Я ехал домой на извозчике. Вынул и разорвал конверт. Там лежала бумажка в сто рублей. Какая была радость!
Вот что еще я помню. Когда он приходил в класс, то главное заключалось в том, что он поправлял рисунок и говорил: «Рисовать не умеете все вы, писать тоже. Дай сюда кисть». И когда брал палитру с положенной кистью, то, помешав ее с киноварью, проводил ею сверху, от головы до следков, изобразительной линией рисунка, делая мгновенно этюд ваш живым – с серьезной бодростью крепкой формы. И не было ошибки в размерах бегущей линии. По неумению нашему лепить цельное мы вновь бесконечно писали на этих замечательных поправках, и вновь приходил Евграф Семенович и говорил: «Ты глуп, ничего не понимаешь». Правда, это было сверх нашего понимания. Я думаю, эти поправленные Евграфом Семеновичем рисунки суть его лучшие произведения.
В красках он тоже всегда поправлял этюды с натурщика, так как женщины в то время не позировали. Он брал всегда «кость», охру, «терр де сьенн» и красный крап, и главное было – исправление света и тени при переходности их соразмерно форме, упуская при этом окраску: она не считалась важной. Забавно при этом, что фон писался отдельно. И, рисуя в вечерних классах, мы носили вечеровые рисунки домой делать фон. Это называлось «точить фон», то есть делать его ровно и гладко. Странно, что [хотя] мне казалось это не нужно, но я «точил фон».
Мои предшественники
Глубокий след оставили эти светлые и милые люди в душе моей. Почти все они умерли; я с восхищением, тихо и глубоко вспоминаю их, и трогательной любовью наполняется душа моя, и как живые они проходят в воображении передо мной, эти чистые, честные люди.
<…> Они были художники и думали, что и мы будем точно такими же их продолжателями и продолжим все то, что делали они. Они радовались и восхищались от всего своего чистого сердца, что мы вот написали похоже на них. Но они не думали, не знали, не поняли, что у нас-то своя любовь, свой глаз, и сердце искало правды в самом себе, своей красоты, своей радости.

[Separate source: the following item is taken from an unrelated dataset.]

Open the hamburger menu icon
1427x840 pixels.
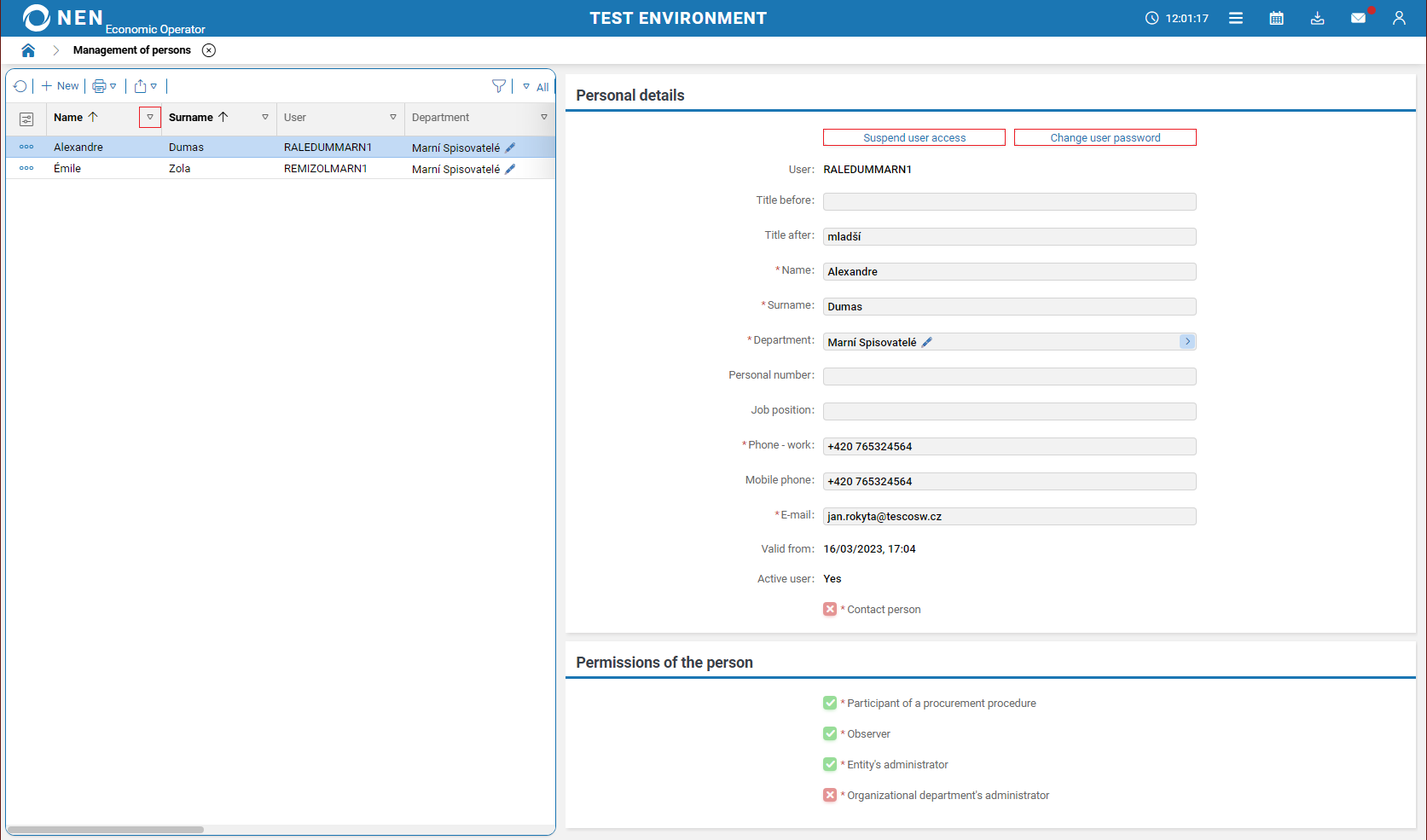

<…> Тогда еще не было слова «декадент» – вот бы его нужно было! – но зато потом оно попало прямо в точку. Хорошо, если чего не понимаешь и если слово такое есть, которого тоже не понимаешь. Но меня все же удивляло это странное требование одинаковости – сюжетности. Я помню, что один товарищ по Школе, художник Яковлев, был очень задумчив, печален, вроде как болен меланхолией. Мы зашли его навестить. Он жил в маленьком номеришке, как и мы все. Бедный Яковлев сидел на диване в большой грусти. Мы допытывались, что с ним случилось. «Сюжеты все вышли», – отвечал он нам со вздохом отчаяния.

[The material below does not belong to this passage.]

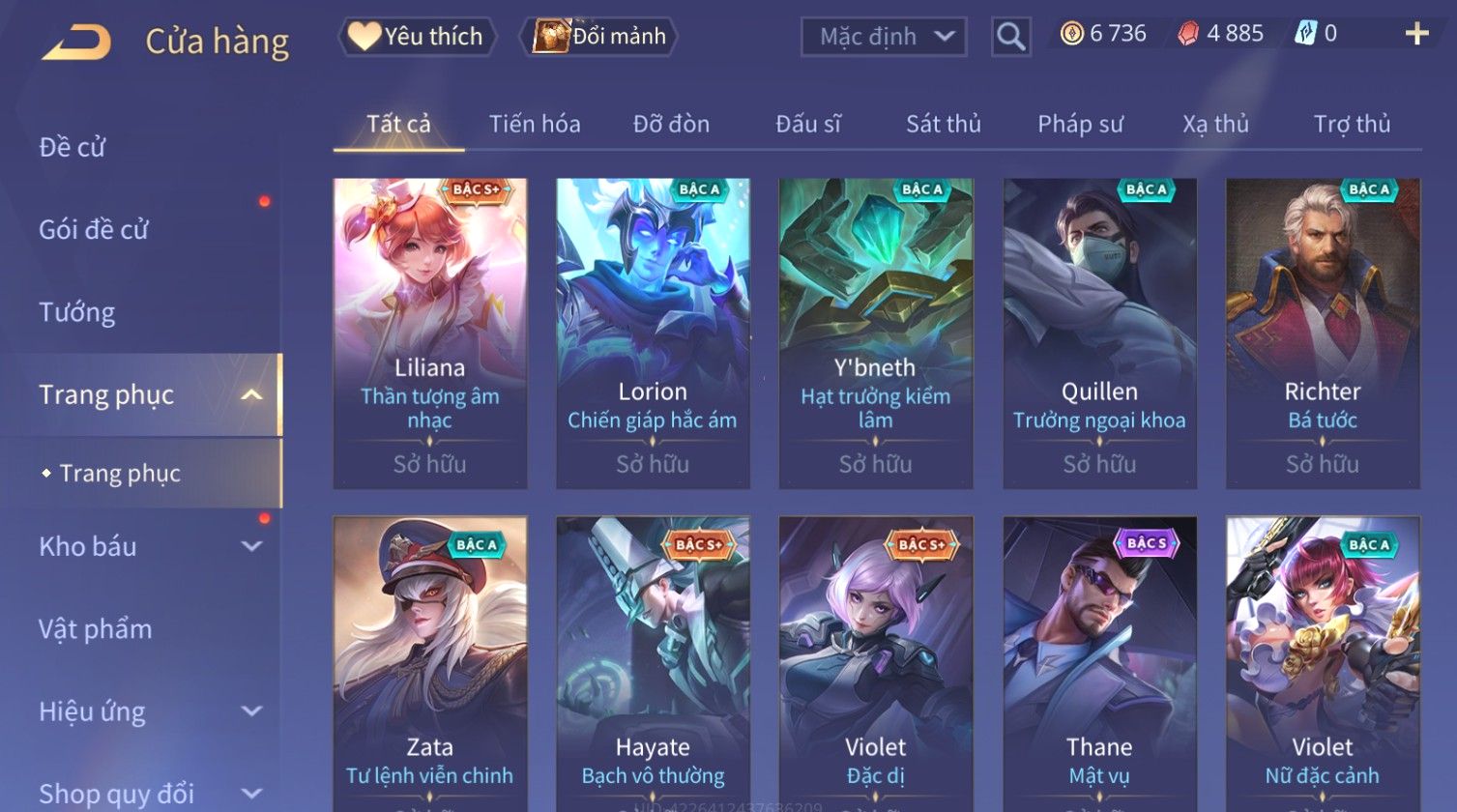Select the Liliana Thần tượng âm nhạc skin
1457x812 pixels.
[x=430, y=333]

Ларион Михайлович Прянишников
Высокий, худой, со светлыми соколиными глазами, острый, прямой взор. Я помню его еще молодым человеком, когда он бывал у нас при жизни отца <…> Отец мой хорошо рисовал, и Ларион Михайлович уговорил отца отдать брата Сергея учиться живописи, и я поступил тоже научиться архитектуре, что и проделывал сначала года два. Ларион Михайлович отчасти как [родственник], хотя и дальний, меня недолюбливал, так как я все говорил «поперек», да и в живописи тоже все «поперек». Так, жалея, он не очень-то меня жаловал. А у меня вообще завелась в жизни черта: не жалуешь – ну и ничего, а любил я его всей душой и считал талантливейшим человеком.